Talking Rock Golf Course
Chase, British Columbia

Talking Rock bear bunker
Beware the bear “trap”! Talking Rock Golf Course lies within the Skwlax territory (“black bear” in the Shuswap language) of the Little Shuswap Lake Indian Band. The 18-hole course, opened in 2007, is part of the Quaaout Lodge & Spa, which has weaved the black bear theme throughout its various attractions. The turf bear’s bunker “den” is on Talking Rock’s seventh hole. Photo courtesy of Talking Rock Golf Course

Bunker art added August 2015:

Harborside International Golf Center

Harborside International Golf Center
The nautical motif touches several aspects of the 36-hole Harborside International Golf Center in Chicago, so named for its proximity to Lake Michigan. The 216-yard, par-3 15th hole on the Port Course features an anchor-shaped island of turf set afloat in the middle of this fairway bunker. Ryan Tully, a 14-year GCSAA member, is the GCSAA Class A superintendent at Harborside. Photo courtesy of Harborside International Golf Center


Apple Tree Golf Course
Yakima, Wash.

Apple Tree Golf Course
Apples are aplenty — as both a theme and the fruits themselves — at Apple Tree Golf Course, situated amid a century-old apple orchard in Yakima, Wash. This bunker forms the leaf on the 17th-hole island green, with players accessing the green via the fruit’s “stem” walkway.

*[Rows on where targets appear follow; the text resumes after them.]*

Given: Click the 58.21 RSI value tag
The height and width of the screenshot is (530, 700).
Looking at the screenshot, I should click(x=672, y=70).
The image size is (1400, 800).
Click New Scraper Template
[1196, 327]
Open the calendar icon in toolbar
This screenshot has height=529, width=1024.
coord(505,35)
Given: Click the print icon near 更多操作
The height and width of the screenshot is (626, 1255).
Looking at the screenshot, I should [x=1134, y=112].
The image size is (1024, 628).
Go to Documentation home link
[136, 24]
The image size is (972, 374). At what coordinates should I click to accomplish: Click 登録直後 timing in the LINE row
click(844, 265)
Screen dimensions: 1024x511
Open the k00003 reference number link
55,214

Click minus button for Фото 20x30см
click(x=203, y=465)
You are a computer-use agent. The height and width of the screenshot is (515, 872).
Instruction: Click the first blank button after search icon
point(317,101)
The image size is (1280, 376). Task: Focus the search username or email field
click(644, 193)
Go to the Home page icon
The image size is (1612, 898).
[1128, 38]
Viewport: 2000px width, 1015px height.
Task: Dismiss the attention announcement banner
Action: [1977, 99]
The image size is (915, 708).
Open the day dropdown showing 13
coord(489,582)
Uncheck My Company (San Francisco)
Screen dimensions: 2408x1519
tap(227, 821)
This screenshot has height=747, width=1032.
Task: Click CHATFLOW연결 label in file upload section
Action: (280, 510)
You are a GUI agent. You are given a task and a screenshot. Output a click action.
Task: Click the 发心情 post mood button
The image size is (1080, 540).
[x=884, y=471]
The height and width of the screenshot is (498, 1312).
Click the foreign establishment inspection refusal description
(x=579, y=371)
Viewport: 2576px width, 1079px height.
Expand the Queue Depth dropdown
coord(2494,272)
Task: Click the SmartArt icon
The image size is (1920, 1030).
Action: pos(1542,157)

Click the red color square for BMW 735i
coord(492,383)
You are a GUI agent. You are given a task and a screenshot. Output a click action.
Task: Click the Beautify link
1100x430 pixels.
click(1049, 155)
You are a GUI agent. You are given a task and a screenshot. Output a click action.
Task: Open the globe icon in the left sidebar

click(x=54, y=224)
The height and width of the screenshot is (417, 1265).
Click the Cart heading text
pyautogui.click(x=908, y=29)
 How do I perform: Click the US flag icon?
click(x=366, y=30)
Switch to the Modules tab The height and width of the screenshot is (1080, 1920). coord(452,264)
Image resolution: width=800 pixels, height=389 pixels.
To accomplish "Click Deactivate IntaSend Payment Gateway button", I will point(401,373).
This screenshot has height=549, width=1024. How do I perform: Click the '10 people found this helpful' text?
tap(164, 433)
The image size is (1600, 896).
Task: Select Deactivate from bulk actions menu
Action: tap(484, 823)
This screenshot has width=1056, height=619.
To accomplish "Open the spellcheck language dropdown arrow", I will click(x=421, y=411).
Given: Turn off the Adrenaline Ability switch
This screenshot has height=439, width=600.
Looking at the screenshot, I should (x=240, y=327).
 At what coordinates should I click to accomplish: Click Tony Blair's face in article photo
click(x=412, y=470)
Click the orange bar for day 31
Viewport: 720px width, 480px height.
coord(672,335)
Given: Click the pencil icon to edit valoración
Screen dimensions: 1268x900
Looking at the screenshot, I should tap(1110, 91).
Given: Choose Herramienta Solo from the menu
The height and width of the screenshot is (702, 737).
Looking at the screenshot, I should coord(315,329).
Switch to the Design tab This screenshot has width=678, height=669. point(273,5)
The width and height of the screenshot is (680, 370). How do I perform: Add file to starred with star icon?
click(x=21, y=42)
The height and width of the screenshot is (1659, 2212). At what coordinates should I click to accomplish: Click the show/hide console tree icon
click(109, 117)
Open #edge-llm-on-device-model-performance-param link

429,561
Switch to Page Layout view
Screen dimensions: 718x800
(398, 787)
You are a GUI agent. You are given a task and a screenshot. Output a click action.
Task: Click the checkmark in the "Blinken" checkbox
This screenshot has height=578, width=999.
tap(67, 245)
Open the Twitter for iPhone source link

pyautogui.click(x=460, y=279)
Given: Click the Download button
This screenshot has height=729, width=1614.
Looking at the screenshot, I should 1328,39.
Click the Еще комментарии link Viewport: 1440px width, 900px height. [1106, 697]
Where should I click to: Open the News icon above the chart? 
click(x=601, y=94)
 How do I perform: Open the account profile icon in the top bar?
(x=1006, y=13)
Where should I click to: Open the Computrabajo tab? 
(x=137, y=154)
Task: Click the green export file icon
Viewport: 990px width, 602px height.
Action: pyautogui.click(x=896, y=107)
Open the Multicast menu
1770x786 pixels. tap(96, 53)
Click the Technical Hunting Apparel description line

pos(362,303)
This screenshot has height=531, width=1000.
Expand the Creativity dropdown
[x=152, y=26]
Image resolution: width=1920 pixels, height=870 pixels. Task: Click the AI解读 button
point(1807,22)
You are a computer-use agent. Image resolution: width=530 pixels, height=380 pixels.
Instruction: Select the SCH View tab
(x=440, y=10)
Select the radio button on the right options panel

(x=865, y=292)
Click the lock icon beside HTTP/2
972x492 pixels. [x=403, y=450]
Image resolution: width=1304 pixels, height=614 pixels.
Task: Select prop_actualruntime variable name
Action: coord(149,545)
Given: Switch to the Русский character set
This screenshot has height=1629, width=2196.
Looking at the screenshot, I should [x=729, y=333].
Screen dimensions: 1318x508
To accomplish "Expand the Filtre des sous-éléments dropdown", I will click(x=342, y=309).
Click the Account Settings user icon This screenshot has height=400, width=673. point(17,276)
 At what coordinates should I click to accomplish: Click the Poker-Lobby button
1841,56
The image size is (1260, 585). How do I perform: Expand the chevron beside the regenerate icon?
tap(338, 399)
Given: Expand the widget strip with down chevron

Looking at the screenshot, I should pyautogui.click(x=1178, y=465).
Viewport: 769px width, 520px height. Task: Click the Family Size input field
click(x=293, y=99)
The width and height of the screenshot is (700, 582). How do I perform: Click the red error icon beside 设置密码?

John W. Hull, a 20-year member of GCSAA, heads maintenance at Apple Tree. Photo courtesy of Apple Tree Golf Course


Highland National Golf Course

Highland National Golf Course
St. Paul, Minn.

The Snoopy bunker on Highland National Golf Course’s 15th hole is an homage to “Peanuts” creator Charles M. Schulz, who learned how to play golf at the course in St. Paul, Minn., in the 1930s. Denise Kispert, a 20-year member of GCSAA, is the GCSAA Class A superintendent at Highland National. Photo by Google Earth


Colbert Hills Golf Course
Manhattan, Kan.

Colbert Hills Golf Course
Kansas State University’s wildcat mascot has left its mark on the fifth hole of Colbert Hills Golf Course in Manhattan, Kan., where Matthew Gourlay, CGCS, leads maintenance. Even the bunker’s sand sports school spirit, imbued with KSU’s signature purple. Photo by Roger Hammerschmidt


The Cedars at Dungeness
Sequim, Wash.

Old Crabby
Pincers primed, “Old Crabby” the Dungeness crab guards the third hole at The Cedars at Dungeness in Sequim, Wash., where three-year GCSAA member Ken Chace is the superintendent. A filling of red volcanic cinders from Bend, Ore., enhances the resident crustacean’s realistic look. Photo courtesy of The Cedars at Dungeness

Megan Hirt is GCM’s managing editor.